Zisis Verros (Greek: Ζήσης Βέρρος; 16 August 1880 – 10 April 1985) was a notable Greek chieftain of the Macedonian Struggle.

== Biography ==
Verros was born in Avdella on 16 August 1880. He finished school in Avdella and graduated in the famous gymnasium of Tsotyli. He worked as a teacher in Avdella from 1889 to 1900. He then joined various Macedonian guerrilla groups, operating mainly as an agent, informant and driver, collaborating with the team of the famous Pavlos Melas. In 1905, his official armed action began, working with Loukas Kokkinos, Athanasios Brufas, Georgios Tsontos and Gr. Falerea. Shortly afterwards, he set up his own independent 35-member armed group, whose he was the leader. He participated in the victorious Battle of Orliaka against Ottoman troops, where a member of his band was killed. Then, with his group, he participated in the Battle of Ezeretsi (nowadays Petropoulakio) and then in the Operation of Paleor (nowadays Foufas) against Bulgarian Komitadjis.
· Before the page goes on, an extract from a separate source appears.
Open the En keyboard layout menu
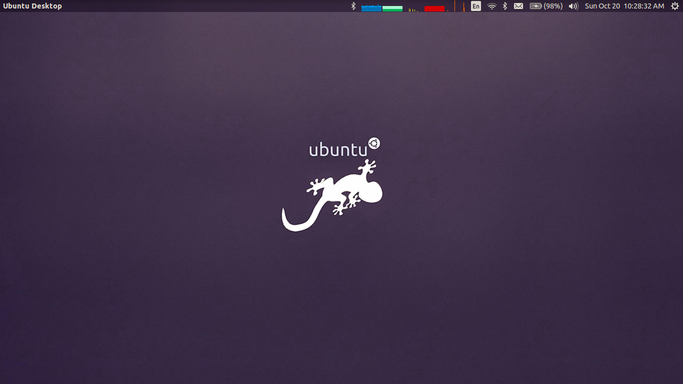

In 1908, with the revolution of the Young Turks, he settled in the town of Grevena, but soon he was forced to flee as the new regime dissolved penalties against the Greeks and even those who were distinguished in the Macedonian Struggle.

In 1941 he was arrested by the German Nazis and remained in prison for 2 years. His family participated in the Greek Resistance, his son Kostas at ELAS and his four daughters at EAM and EPON. During the Civil war, Verros was persecuted and jailed for two years in Kozani.

He later was awarded by the Greek government with the Black Emblem of the Macedonian Struggle and by the Panhellenic Federation of Chieftains, with the honorary diploma.

Verros died on 10 April 1985, aged 104. He was the last living comrade-in-arms of Pavlos Melas.